Toronto is often described as a city of neighbourhoods. The most multicultural city in North America is home to 158 distinct “villages,” “littles,” and “towns,” each reflecting the cuisine, cultural traditions, and civic institutions of its surrounding residents, and each self-identifying through a clustering of businesses, banks, bars, grocers and more that punctuate Toronto’s otherwise monotonous grid of avenues.

Dundas Street is a staccato of this phenomenon. Traveling west from Yonge, the journey transverses Little Japan, Chinatown, Little Portugal, and Brockton Village, and all the way up through Little Malta and the Junction. While the businesses and communities are diverse and eclectic, the buildings that house them are mostly generic turn-of-the-century structures with commercial uses at grade and one or two storeys of apartments above.
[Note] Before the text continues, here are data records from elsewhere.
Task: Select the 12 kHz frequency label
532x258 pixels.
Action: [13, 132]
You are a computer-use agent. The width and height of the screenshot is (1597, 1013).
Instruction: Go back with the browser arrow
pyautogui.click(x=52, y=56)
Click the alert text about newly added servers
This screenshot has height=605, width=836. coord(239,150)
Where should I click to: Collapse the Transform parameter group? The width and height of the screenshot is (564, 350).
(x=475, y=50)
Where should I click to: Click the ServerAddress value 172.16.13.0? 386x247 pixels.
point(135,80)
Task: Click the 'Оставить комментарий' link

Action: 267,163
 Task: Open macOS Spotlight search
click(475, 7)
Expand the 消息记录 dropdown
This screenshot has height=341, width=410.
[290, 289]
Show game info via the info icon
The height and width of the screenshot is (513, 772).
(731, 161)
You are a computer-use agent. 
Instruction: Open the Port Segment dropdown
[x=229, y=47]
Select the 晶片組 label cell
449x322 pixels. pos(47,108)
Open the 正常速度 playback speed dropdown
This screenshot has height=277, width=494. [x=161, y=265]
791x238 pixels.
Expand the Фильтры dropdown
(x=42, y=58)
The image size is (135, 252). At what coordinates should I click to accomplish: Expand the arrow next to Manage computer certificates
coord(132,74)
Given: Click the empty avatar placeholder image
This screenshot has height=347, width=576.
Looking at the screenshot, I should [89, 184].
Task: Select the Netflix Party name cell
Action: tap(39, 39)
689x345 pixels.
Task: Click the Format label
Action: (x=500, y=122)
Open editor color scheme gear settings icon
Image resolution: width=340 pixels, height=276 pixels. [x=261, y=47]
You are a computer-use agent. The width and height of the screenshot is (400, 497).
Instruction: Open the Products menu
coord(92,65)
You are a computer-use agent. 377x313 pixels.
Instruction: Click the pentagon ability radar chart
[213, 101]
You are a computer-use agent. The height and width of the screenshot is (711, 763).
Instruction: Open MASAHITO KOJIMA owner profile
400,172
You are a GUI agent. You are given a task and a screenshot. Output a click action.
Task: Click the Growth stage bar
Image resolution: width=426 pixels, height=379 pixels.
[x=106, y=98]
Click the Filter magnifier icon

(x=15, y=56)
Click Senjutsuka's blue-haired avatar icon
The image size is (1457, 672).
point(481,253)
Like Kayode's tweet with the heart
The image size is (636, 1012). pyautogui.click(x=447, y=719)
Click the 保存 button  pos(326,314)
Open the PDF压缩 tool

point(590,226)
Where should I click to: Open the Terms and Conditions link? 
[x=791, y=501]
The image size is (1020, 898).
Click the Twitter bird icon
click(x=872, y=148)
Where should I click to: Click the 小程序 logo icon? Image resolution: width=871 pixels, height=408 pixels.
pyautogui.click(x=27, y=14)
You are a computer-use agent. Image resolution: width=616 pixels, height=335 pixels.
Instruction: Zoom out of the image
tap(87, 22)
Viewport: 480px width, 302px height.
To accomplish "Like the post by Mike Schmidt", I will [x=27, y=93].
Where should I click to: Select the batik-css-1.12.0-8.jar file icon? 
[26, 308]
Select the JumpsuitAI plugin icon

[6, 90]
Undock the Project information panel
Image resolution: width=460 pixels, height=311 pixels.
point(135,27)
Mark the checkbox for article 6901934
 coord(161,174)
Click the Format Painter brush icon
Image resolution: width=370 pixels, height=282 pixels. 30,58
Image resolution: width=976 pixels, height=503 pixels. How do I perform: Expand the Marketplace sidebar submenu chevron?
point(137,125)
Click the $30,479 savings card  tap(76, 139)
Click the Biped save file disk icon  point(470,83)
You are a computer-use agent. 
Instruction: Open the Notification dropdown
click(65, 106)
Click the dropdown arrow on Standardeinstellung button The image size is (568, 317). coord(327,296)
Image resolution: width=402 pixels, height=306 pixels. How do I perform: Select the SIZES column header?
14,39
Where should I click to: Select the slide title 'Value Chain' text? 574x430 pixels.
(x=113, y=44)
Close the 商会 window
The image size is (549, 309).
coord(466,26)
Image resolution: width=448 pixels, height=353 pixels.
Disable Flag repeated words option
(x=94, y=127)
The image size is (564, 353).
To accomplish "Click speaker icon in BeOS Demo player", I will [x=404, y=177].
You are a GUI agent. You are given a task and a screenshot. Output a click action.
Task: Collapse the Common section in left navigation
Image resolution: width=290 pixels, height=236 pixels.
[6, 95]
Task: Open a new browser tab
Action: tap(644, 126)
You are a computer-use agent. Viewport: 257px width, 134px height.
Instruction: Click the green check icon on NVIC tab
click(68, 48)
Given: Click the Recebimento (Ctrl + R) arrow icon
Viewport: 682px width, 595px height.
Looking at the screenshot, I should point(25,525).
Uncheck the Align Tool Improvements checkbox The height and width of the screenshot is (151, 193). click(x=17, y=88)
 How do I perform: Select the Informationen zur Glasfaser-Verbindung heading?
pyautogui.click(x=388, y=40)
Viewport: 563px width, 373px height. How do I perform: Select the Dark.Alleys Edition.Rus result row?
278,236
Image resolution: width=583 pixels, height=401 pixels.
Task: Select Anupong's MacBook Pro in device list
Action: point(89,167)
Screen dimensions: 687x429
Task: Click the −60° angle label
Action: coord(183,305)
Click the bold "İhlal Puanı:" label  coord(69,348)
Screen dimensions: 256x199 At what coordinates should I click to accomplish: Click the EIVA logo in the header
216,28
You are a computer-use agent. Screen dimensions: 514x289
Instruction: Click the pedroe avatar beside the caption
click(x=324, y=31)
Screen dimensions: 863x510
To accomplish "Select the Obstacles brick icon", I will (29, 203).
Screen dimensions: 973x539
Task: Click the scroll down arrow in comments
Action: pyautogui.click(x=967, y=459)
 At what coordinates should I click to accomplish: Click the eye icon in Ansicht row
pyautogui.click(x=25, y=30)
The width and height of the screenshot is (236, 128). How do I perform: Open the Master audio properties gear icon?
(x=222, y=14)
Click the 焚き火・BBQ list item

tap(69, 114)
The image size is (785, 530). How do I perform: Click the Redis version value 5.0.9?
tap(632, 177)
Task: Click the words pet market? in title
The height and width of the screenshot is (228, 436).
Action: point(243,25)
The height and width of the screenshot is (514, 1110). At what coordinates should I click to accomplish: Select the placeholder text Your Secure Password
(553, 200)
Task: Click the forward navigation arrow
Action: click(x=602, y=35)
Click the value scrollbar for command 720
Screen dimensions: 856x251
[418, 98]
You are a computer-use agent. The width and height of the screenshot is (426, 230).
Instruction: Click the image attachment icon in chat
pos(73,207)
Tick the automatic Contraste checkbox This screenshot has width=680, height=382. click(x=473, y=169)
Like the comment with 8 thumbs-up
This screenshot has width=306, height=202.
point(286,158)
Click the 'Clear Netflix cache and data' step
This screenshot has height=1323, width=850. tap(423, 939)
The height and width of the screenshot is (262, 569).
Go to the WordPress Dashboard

Coupled with Toronto’s urban fabric of long and thin Victorian lots, the relatively narrow frontages of these buildings have allowed for tightly packed businesses to establish themselves along Dundas — making rent relatively affordable for upstarts and providing an array of options for surrounding residents in the process. The abundance of affordable commercial spaces on Dundas (and other commercial streets) is central to what has allowed Toronto’s multiple waves of immigrant communities to establish and develop unique local identities.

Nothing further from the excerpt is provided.